Saved entries |
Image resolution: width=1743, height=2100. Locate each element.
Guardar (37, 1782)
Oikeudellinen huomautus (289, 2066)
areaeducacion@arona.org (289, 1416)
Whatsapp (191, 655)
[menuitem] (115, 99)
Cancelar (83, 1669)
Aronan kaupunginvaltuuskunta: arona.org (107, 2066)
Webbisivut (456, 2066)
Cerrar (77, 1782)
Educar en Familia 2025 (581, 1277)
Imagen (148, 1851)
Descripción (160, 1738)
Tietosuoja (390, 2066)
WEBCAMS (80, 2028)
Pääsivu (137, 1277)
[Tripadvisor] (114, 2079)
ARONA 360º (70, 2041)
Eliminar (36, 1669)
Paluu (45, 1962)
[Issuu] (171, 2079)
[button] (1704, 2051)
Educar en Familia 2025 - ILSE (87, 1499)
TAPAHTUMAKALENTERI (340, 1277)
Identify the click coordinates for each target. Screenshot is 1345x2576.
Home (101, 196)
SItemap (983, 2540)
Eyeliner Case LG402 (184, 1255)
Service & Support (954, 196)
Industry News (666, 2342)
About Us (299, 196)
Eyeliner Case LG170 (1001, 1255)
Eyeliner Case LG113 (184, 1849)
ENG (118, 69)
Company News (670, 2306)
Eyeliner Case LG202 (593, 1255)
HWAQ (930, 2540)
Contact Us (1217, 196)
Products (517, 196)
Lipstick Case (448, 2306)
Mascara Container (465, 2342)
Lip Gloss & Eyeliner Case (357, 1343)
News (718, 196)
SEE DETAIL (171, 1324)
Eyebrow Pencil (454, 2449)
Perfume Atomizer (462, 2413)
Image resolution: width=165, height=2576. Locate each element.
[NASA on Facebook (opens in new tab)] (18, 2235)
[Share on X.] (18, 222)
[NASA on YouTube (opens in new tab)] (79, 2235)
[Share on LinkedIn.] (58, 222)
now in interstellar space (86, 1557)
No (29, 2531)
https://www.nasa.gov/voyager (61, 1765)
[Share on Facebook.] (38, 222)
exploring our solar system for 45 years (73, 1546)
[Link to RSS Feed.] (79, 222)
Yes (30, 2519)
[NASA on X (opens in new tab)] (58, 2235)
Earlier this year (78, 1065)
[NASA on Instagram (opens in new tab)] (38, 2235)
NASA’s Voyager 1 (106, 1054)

WORK INSTRUCTION |
Can you repeat, word for word, every line above from the one containing "Eliminar (36, 1669)" down to the one containing "Perfume Atomizer (462, 2413)", including both?

WRITTEN SOLUTION |
Eliminar (36, 1669)
Paluu (45, 1962)
[Issuu] (171, 2079)
[button] (1704, 2051)
Educar en Familia 2025 - ILSE (87, 1499)
TAPAHTUMAKALENTERI (340, 1277)
Identify the click coordinates for each target. Screenshot is 1345x2576.
Home (101, 196)
SItemap (983, 2540)
Eyeliner Case LG402 (184, 1255)
Service & Support (954, 196)
Industry News (666, 2342)
About Us (299, 196)
Eyeliner Case LG170 (1001, 1255)
Eyeliner Case LG113 (184, 1849)
ENG (118, 69)
Company News (670, 2306)
Eyeliner Case LG202 (593, 1255)
HWAQ (930, 2540)
Contact Us (1217, 196)
Products (517, 196)
Lipstick Case (448, 2306)
Mascara Container (465, 2342)
Lip Gloss & Eyeliner Case (357, 1343)
News (718, 196)
SEE DETAIL (171, 1324)
Eyebrow Pencil (454, 2449)
Perfume Atomizer (462, 2413)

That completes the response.